I just viewed 20 of the proposed MoveOn ads. (That’s the daily limit set by MoveOn’s server capacity.) Pretty thin gruel, I’d say. Mostly the sort of preaching most pleasing to the choir, which is why the congregation doesn’t grow. I thought four of them were pretty effective. See what you think. If you sign up, you get to vote.
Baby Johnny’s Stolen Future makes the emotional case against credit-card conservatism with, I thought, considerable force.
Thank you is brilliant in execution, but it contains what I’m pretty sure is a false claim: that Halliburton has exclusive rights to drilling Iraqi oil. If I recall correctly, Halliburton has gotten lots of no-bid work on the reconstruction, but no oil deals. (As far as I know, Halliburton provides oilfield services but doesn’t drill on its own account. Is that wrong?) But if it could be brought into accord with checkable fact, I think it’s a high-impact ad.
The minimalist aesthetic of Rebuilding Iraq appeals to me, and might help cut through the TV ad clutter. I think the message is precisely right, too.

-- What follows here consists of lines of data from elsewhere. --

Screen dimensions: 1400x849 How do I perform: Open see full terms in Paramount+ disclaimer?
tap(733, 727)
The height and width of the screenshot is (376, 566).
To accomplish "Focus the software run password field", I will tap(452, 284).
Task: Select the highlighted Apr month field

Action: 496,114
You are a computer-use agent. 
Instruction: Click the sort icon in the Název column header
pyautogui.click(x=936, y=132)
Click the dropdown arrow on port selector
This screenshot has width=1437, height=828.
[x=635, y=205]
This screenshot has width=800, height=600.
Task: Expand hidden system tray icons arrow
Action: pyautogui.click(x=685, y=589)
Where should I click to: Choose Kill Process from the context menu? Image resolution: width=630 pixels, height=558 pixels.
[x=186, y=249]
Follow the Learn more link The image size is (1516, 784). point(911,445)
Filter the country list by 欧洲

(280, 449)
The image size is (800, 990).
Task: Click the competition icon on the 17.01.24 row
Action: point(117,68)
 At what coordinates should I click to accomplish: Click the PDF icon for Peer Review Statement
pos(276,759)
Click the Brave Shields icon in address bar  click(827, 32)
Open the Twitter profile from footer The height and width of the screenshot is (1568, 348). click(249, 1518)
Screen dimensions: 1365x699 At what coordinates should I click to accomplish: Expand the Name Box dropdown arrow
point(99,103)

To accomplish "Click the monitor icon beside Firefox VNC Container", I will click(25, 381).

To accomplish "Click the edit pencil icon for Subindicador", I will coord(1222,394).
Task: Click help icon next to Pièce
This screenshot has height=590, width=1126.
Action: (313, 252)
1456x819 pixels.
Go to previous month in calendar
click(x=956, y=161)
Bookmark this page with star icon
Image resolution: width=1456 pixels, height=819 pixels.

Finally, What Has He Done for You is scant on production values, but hits hard. It might be worth spending some money on a better execution of this theme. However, I think using battle casualities as a political argument is poor taste and poor politics. (That’s assuming that the people in the video are the relatives of actual casualties. If they’re actors, it’s unspeakable.)
It’s not surprising that MoveOn’s open cattle call attracted some losers. I’m just hoping that the MoveOn folks are smart enough to distinguish between ads that appeal to their own fundraising base and ads that will move the moveable voters.